** BEGIN DATA PROVIDED **
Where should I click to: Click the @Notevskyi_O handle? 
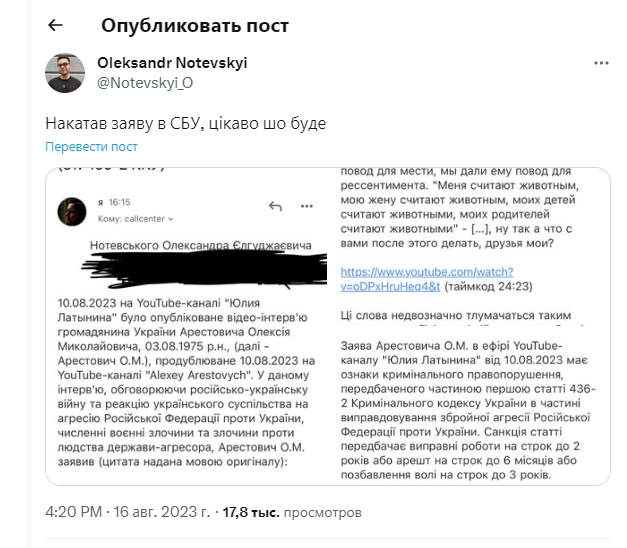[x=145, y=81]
** END DATA PROVIDED **
** BEGIN DATA PROVIDED **
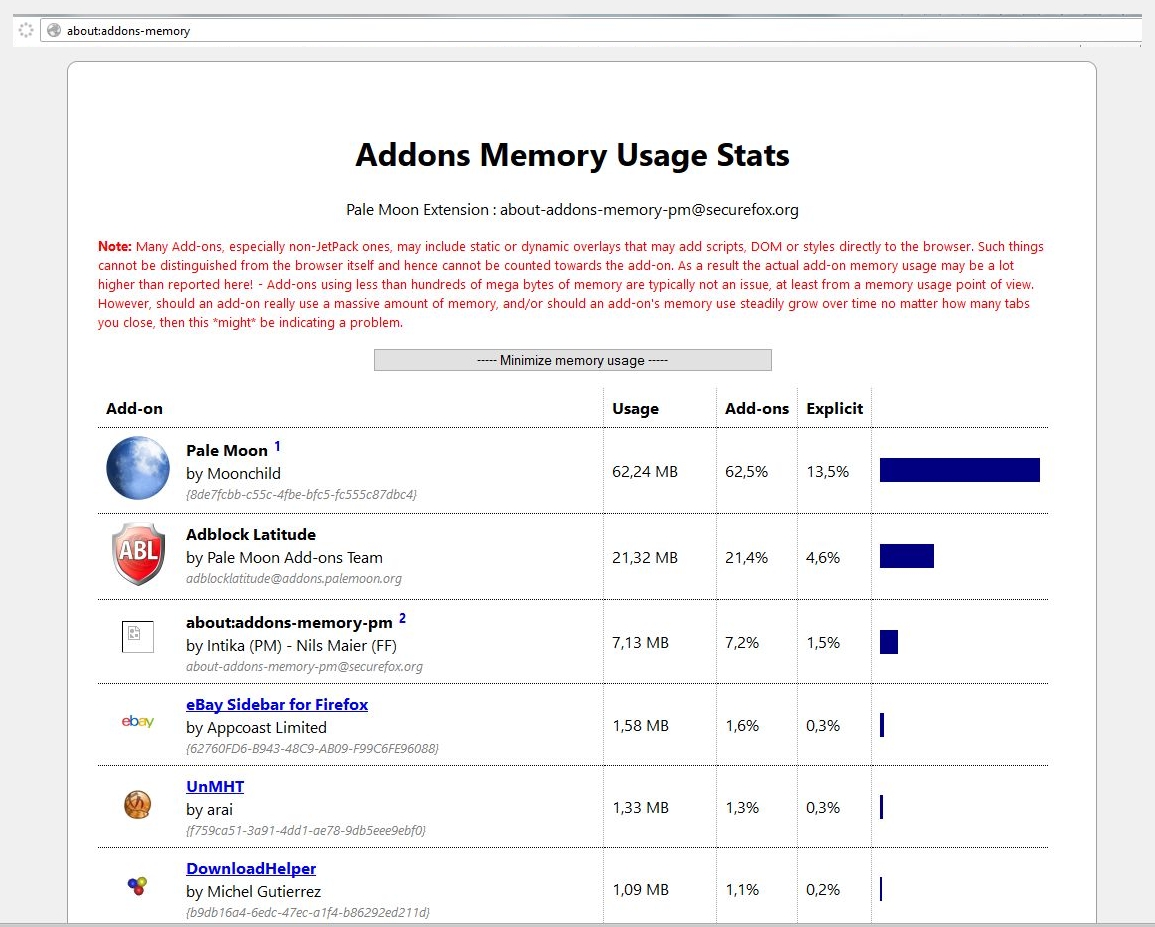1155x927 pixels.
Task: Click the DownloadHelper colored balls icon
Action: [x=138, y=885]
** END DATA PROVIDED **
** BEGIN DATA PROVIDED **
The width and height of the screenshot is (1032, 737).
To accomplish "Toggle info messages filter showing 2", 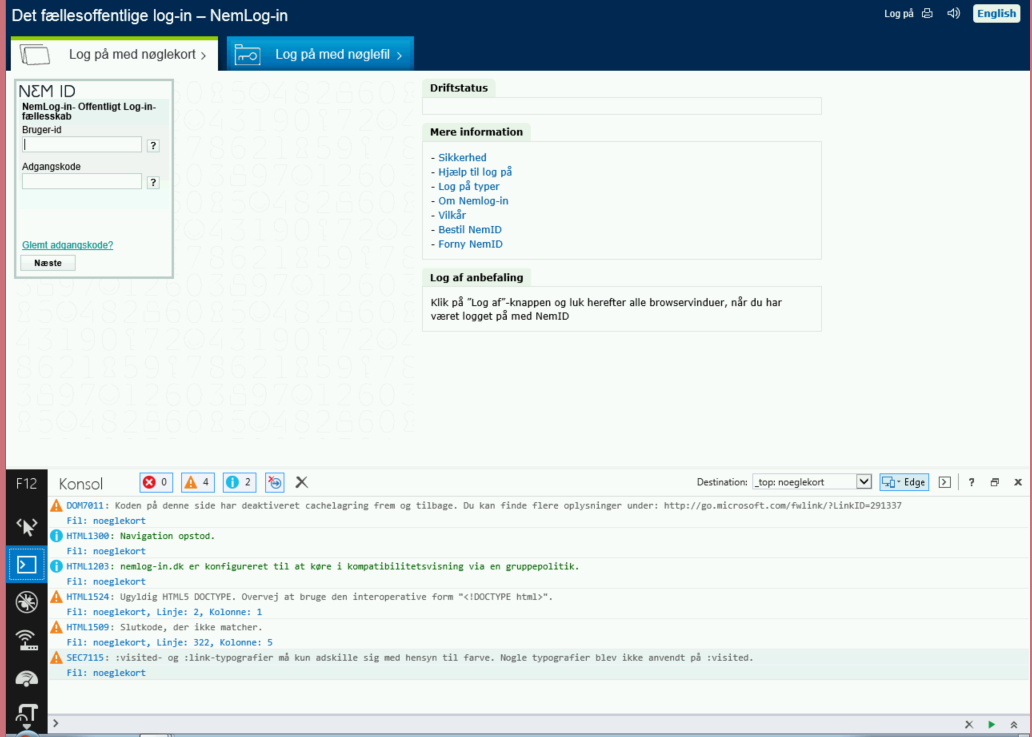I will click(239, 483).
** END DATA PROVIDED **
> **EXERCISE REQUIREMENTS**
Scale the material from the line with "Where should I" up to and including the line with "[x=145, y=81]" and reproduce only those lines, requests included, with each answer coordinate multiplied by 0.2 and rounded to a whole number, halves rounding up. Leave the pictures out of your answer.

> **THE REPLY**
Where should I click to: Click the @Notevskyi_O handle? 
[x=29, y=16]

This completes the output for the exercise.